Getting this man going isn't usually the problem it's getting him to stop tinkering with you and have his own orgasm! I would suggest telling him you like being on top (this works for either oral sex or intercourse). Once you are up there, it's easier to control the action. I would begin saying things like, "Baby, you made me feel so good, now it's time to let me make you fel good. You made me come so nice I want to do that for you." Save a bit of acting energy for the moments you are trying to get him to come - it'll happen easier if you can convince him you are coming too.

Rarely but sometimes one does get the client who needs a lot of physical management (if you are getting them frequently, you should be working someplace else). Frequently they are big guys who don't realize how much bigger and stronger they are than you, and who have little sexual savior-fare.
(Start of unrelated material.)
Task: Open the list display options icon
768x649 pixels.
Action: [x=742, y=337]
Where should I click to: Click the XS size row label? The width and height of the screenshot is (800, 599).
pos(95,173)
So let's say you are having sex with a client who is good-natured but has all the sexual finesse of a bull in a china shop, and that china shop is your pussy. This guy pushes his face into your crotch like he is trying to return to the womb, and then he squashes you doing that missionary thing! If you think it's going to be a fairly quick encounter, here is how to do damage control: if he doesn't have a huge penis, try to get him to do it doggie style. That way he has the least amount of contact with your body. It's best to get him to stand up beside the bed while you kneel on it. You can also put your legs together while in this position, creating a tighter fit for him and simultaneously keeping him from penetrating you too deeply. if he is drawing his penis all the way out before sliding it back in, reach back and put one hand over your asshole. This way he won't slip and accidentally shove his dick into your ass. If he asks you what you are doing, then say, "Oh baby, it's all wet back there. I wouldn't want you to go the wrong way." This also works when you are on your back being fucked by a man who is drawing his penis all the way out before sliding it back in. Minimizing contact during oral sex usually means you getting on top, or at least getting a good grip on a handful of hair.

If he is still causing you discomfort in spite of your best efforts, you may have to stop him for an informational lecture about how to handle your body. Phrase it politely: "Baby, you don't know how strong you are! I am a delicate little flower, and you are bruising my petals."

The thing to remember with clients is that if you are angry they are more likely to get defensive. Saying what you want in a gentle way, in a way that sounds like it's as much for their benefit as it is yours, leaves them a face-saving out. They can do as you wish without admitting they did anything wrong. Remember that we are in a customer-service industry, but at the same time, don't suffer in silence if someone is causing you discomfort. Just say it with a smile. Anyone who will not stop doing something you do not like, however, is an asshole and should be gotten away from as fast as possible. Give the money back if you have to, but don't let anyone hurt you.

Over the years, people have made comments to me about prostitution being easy money. I correct them by saying that prostitution is fast money, but it is not easy! When you are with a client, you have to be alert and aware of everything that is happening all the time. First and foremost you want to ensure that nothing happens that you don't want to happen, and that means being very in touch with your own boundaries at all times. It also means knowing how to voice them if something takes a turn you don't like. I know I always wind up writing about this, but it is something I feel very strongly about! I am convinced that this is the reason I have stayed safe and happy throughout the twelve-plus years in the sex industry.